Extracted records Block Start

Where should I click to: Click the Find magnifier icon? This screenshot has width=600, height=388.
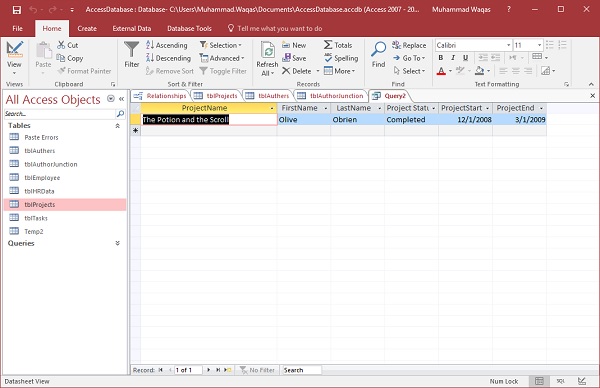[x=378, y=49]
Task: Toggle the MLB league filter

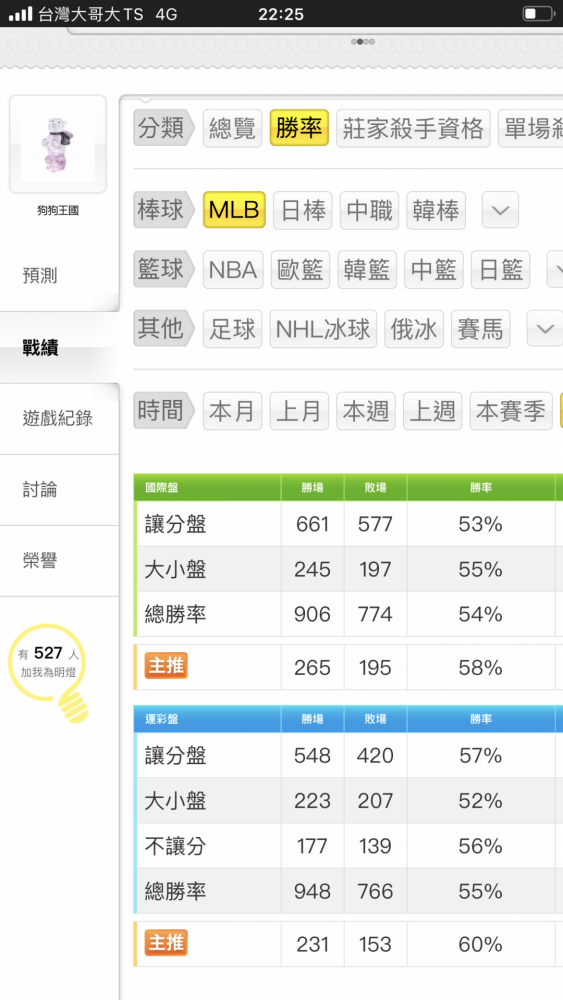Action: pos(234,210)
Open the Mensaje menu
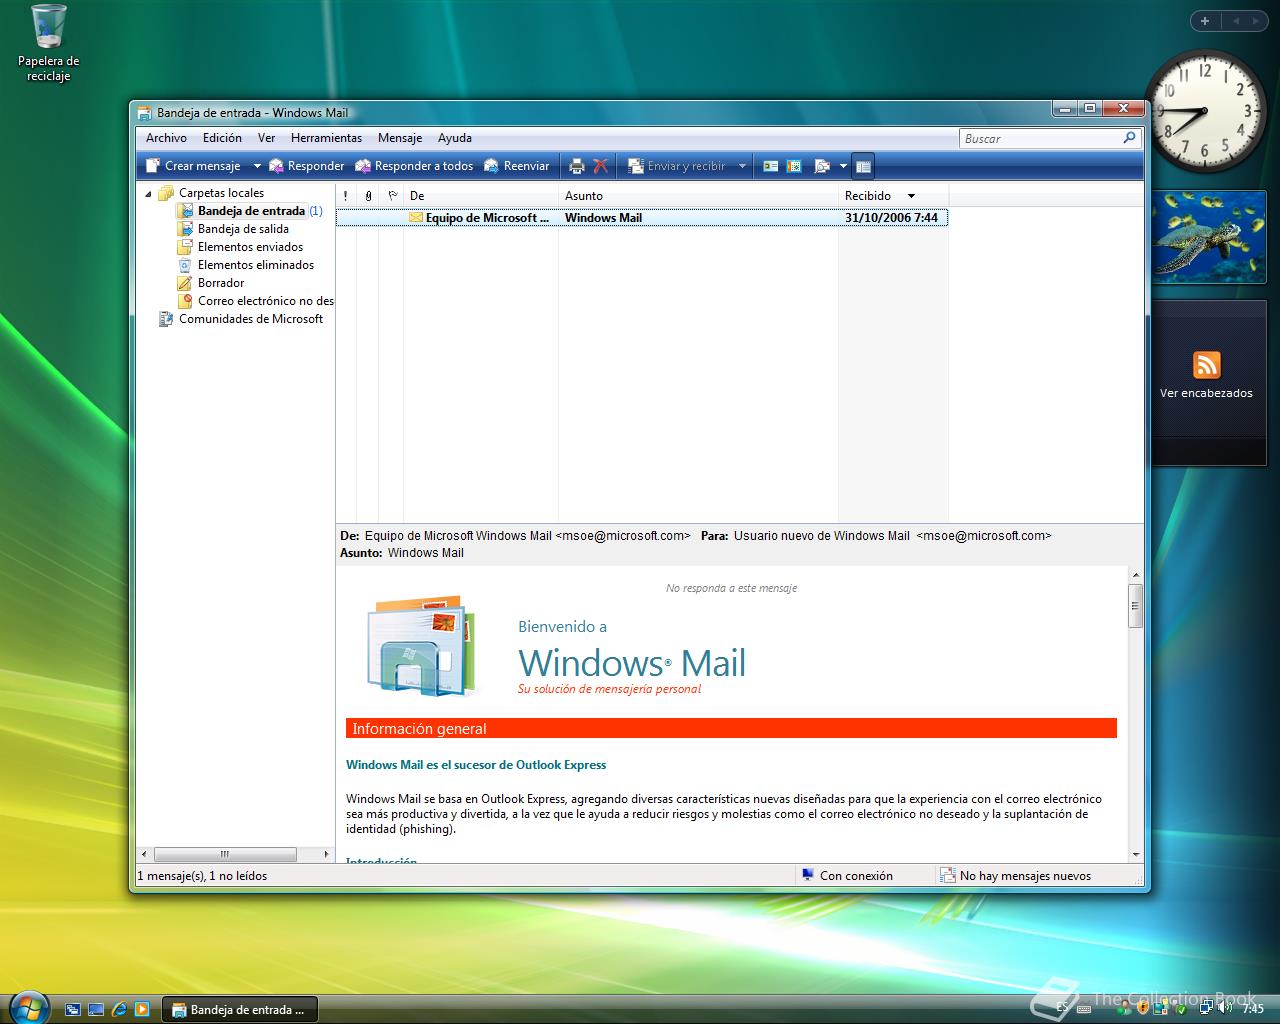Image resolution: width=1280 pixels, height=1024 pixels. click(x=399, y=138)
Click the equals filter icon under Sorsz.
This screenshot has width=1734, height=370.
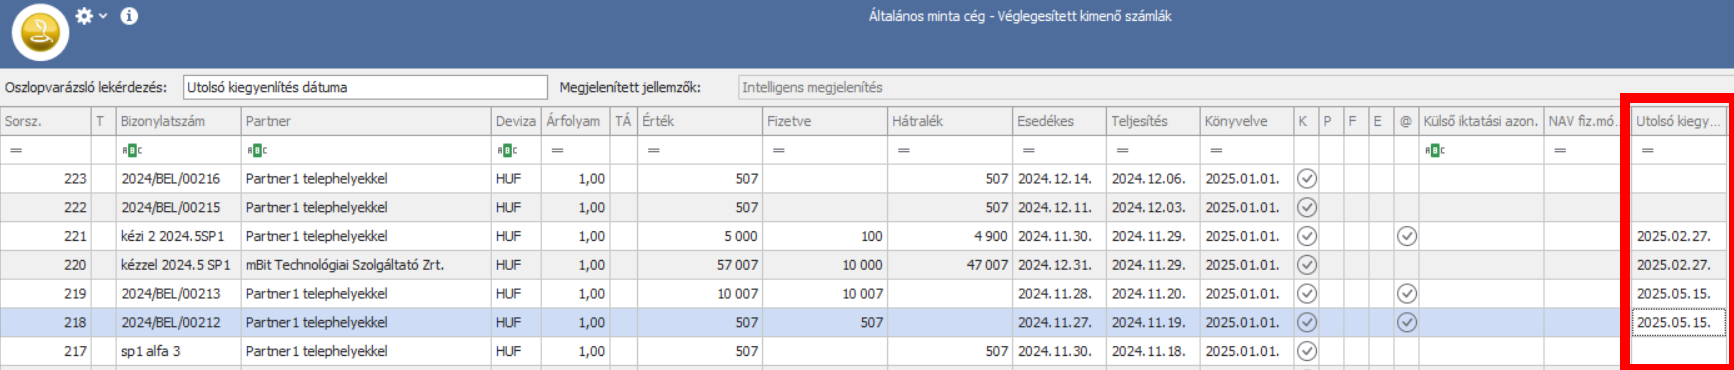(16, 150)
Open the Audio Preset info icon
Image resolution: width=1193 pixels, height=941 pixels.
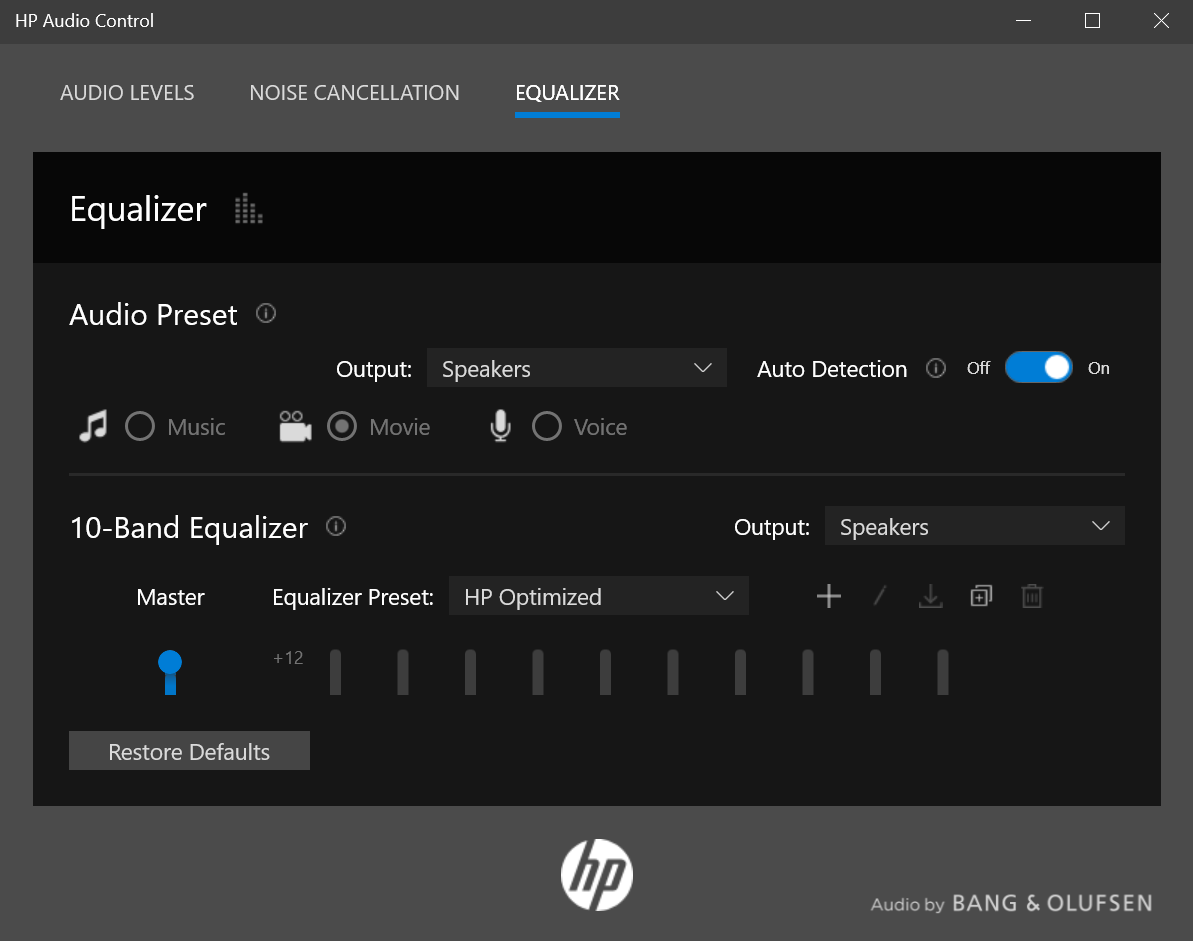tap(266, 314)
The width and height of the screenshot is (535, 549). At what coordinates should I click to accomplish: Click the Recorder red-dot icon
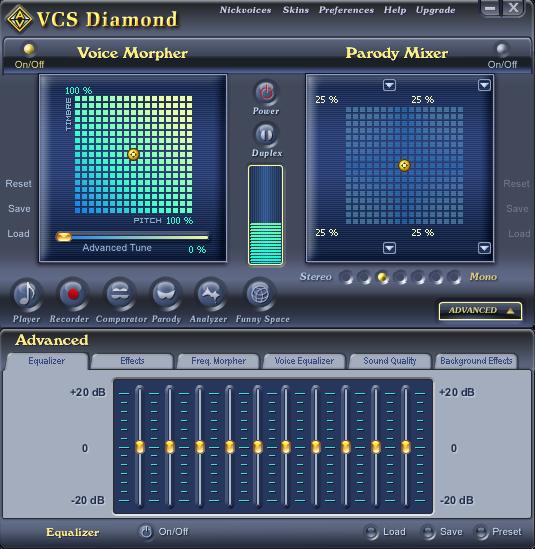[72, 294]
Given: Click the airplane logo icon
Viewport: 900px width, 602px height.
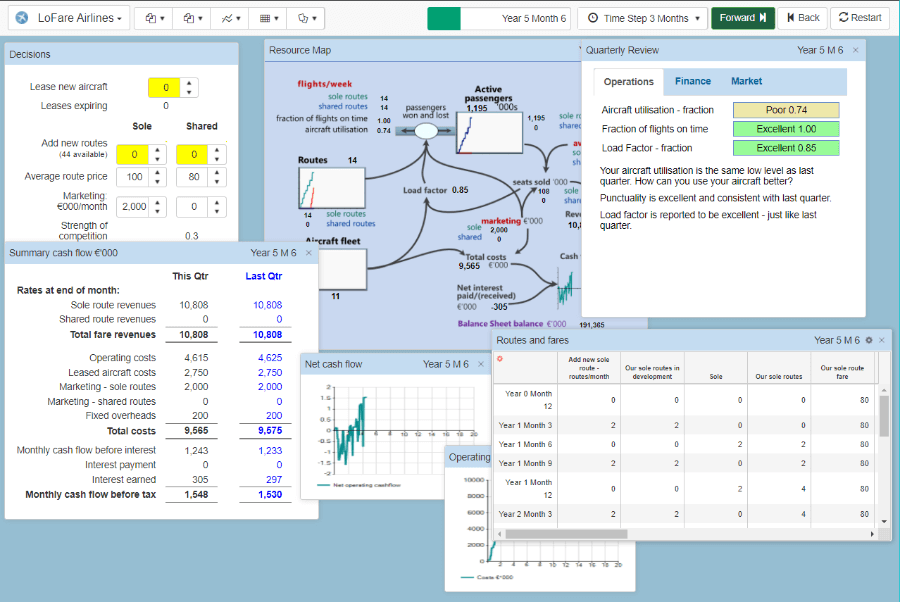Looking at the screenshot, I should 20,18.
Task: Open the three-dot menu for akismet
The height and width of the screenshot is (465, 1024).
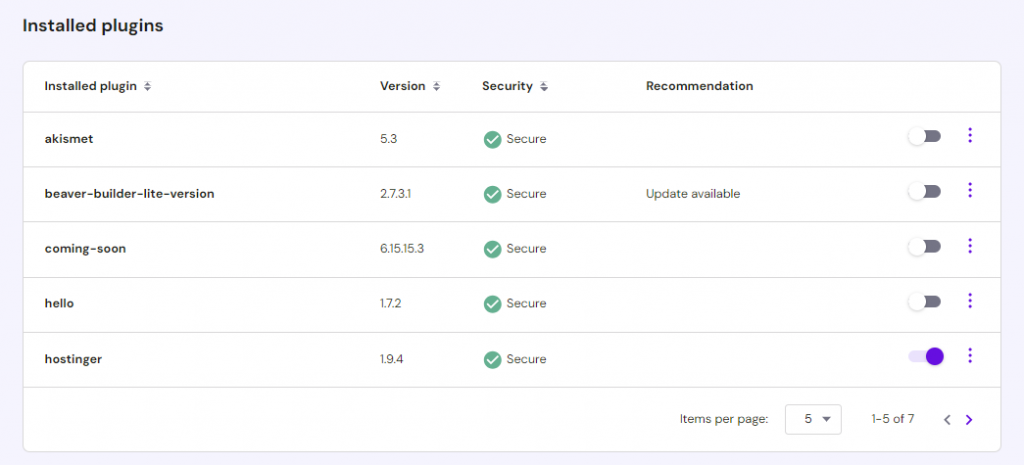Action: click(x=969, y=136)
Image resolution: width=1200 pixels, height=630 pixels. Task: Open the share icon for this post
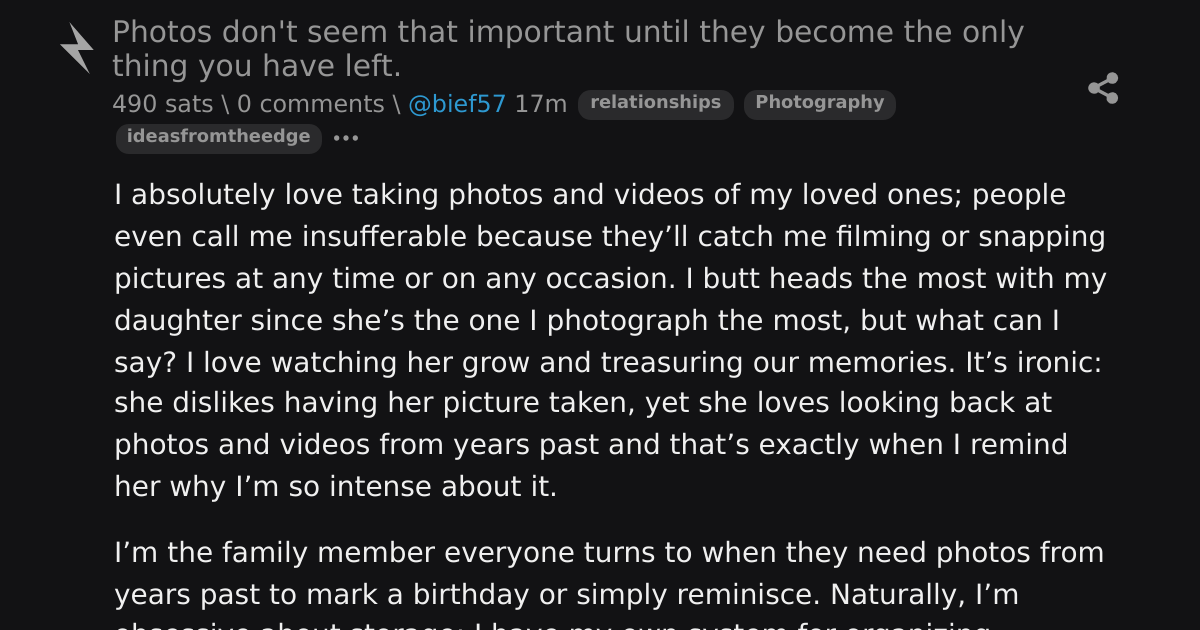1103,88
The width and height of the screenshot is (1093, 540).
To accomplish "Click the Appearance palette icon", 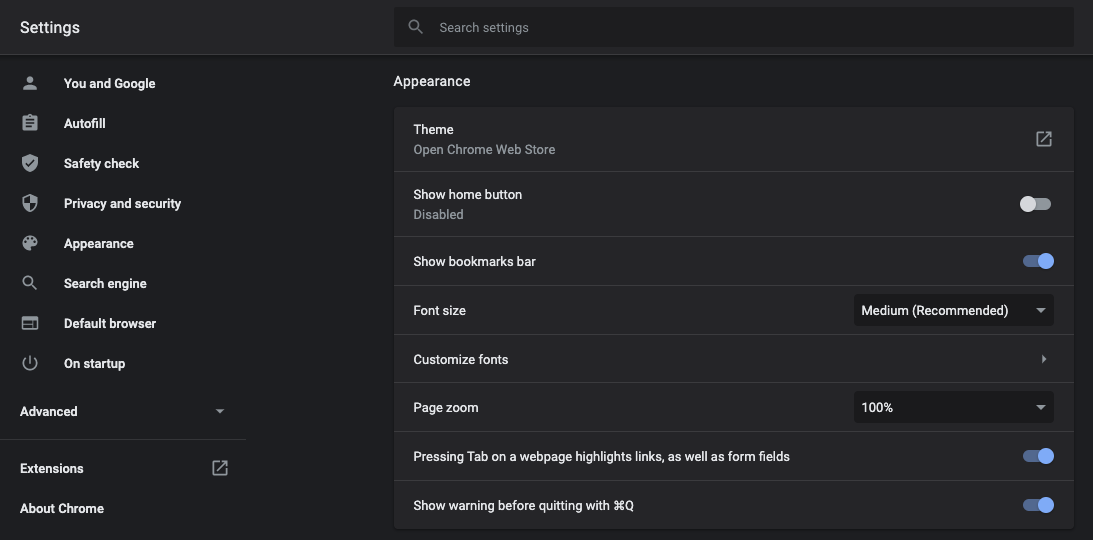I will point(30,243).
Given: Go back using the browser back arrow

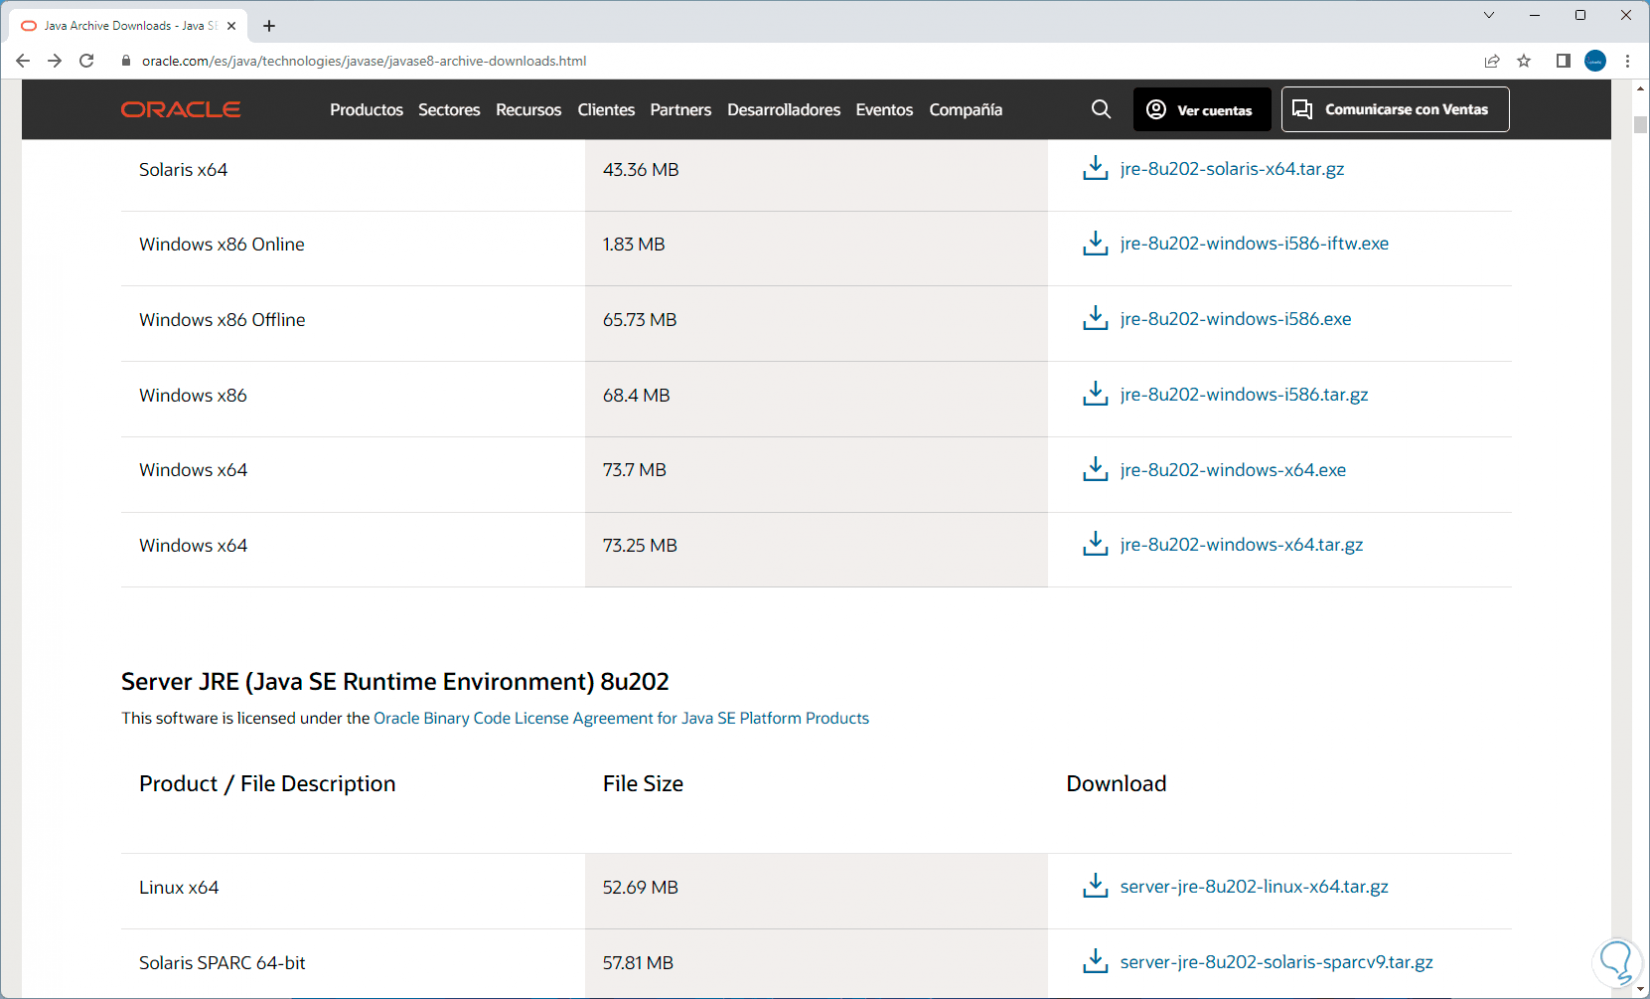Looking at the screenshot, I should (x=23, y=61).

Extracted records Block End

## Required work:
Exactly reproduce the lines above, starting at the one that contains "Open the Mensaje menu" and ending at the one that contains "Open the Audio Preset info icon", both inclusive; leave the pictures out and add no other lines.

## Task response:
Open the Mensaje menu
Image resolution: width=1280 pixels, height=1024 pixels. click(x=399, y=138)
Click the equals filter icon under Sorsz.
This screenshot has width=1734, height=370.
(16, 150)
Open the Audio Preset info icon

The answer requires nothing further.